Directions for this task:
Copy the following entries line for line, without changing anything.

═══ Data for processing ═══

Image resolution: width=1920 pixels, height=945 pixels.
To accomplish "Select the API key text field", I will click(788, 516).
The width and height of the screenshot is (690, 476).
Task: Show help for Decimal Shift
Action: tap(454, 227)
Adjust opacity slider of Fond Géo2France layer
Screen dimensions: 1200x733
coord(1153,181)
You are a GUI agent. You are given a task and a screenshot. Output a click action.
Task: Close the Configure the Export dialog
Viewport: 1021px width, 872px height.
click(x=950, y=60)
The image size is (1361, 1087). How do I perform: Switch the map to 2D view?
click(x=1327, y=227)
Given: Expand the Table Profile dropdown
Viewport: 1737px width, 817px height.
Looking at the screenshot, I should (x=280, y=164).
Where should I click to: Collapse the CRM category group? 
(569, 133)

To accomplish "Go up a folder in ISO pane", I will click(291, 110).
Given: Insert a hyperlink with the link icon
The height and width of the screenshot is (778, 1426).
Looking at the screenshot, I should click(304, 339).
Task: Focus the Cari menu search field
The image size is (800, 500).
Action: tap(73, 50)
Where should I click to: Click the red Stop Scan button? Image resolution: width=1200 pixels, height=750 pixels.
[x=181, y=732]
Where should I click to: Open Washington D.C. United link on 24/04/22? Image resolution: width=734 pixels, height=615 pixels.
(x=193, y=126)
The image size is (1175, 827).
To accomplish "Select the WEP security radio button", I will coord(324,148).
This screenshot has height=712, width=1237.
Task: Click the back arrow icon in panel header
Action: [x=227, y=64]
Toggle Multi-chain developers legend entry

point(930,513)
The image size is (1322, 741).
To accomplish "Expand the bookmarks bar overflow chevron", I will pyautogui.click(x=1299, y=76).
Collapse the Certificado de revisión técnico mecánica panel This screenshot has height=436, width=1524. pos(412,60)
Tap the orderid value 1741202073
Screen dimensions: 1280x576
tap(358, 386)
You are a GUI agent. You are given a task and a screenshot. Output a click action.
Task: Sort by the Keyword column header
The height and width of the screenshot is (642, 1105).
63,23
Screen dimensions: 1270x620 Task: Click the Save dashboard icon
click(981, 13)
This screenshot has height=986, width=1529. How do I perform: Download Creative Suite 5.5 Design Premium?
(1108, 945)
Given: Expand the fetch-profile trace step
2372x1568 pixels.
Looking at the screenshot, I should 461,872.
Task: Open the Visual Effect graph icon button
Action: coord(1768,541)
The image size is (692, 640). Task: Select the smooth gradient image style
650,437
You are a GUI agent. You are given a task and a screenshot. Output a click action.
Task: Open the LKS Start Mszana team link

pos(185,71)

═══

Result:
Image resolution: width=1920 pixels, height=945 pixels.
To accomplish "Select the API key text field", I will click(788, 516).
The width and height of the screenshot is (690, 476).
Task: Show help for Decimal Shift
Action: tap(454, 227)
Adjust opacity slider of Fond Géo2France layer
Screen dimensions: 1200x733
coord(1153,181)
You are a GUI agent. You are given a task and a screenshot. Output a click action.
Task: Close the Configure the Export dialog
Viewport: 1021px width, 872px height.
click(x=950, y=60)
The image size is (1361, 1087). How do I perform: Switch the map to 2D view?
click(x=1327, y=227)
Given: Expand the Table Profile dropdown
Viewport: 1737px width, 817px height.
Looking at the screenshot, I should (x=280, y=164).
Where should I click to: Collapse the CRM category group? 
(569, 133)

To accomplish "Go up a folder in ISO pane", I will click(291, 110).
Given: Insert a hyperlink with the link icon
The height and width of the screenshot is (778, 1426).
Looking at the screenshot, I should click(304, 339).
Task: Focus the Cari menu search field
The image size is (800, 500).
Action: tap(73, 50)
Where should I click to: Click the red Stop Scan button? Image resolution: width=1200 pixels, height=750 pixels.
[x=181, y=732]
Where should I click to: Open Washington D.C. United link on 24/04/22? Image resolution: width=734 pixels, height=615 pixels.
(x=193, y=126)
The image size is (1175, 827).
To accomplish "Select the WEP security radio button", I will coord(324,148).
This screenshot has height=712, width=1237.
Task: Click the back arrow icon in panel header
Action: [x=227, y=64]
Toggle Multi-chain developers legend entry

point(930,513)
The image size is (1322, 741).
To accomplish "Expand the bookmarks bar overflow chevron", I will pyautogui.click(x=1299, y=76).
Collapse the Certificado de revisión técnico mecánica panel This screenshot has height=436, width=1524. pos(412,60)
Tap the orderid value 1741202073
Screen dimensions: 1280x576
tap(358, 386)
You are a GUI agent. You are given a task and a screenshot. Output a click action.
Task: Sort by the Keyword column header
The height and width of the screenshot is (642, 1105).
63,23
Screen dimensions: 1270x620 Task: Click the Save dashboard icon
click(981, 13)
This screenshot has height=986, width=1529. How do I perform: Download Creative Suite 5.5 Design Premium?
(1108, 945)
Given: Expand the fetch-profile trace step
2372x1568 pixels.
Looking at the screenshot, I should 461,872.
Task: Open the Visual Effect graph icon button
Action: coord(1768,541)
The image size is (692, 640). Task: Select the smooth gradient image style
650,437
You are a GUI agent. You are given a task and a screenshot. Output a click action.
Task: Open the LKS Start Mszana team link

pos(185,71)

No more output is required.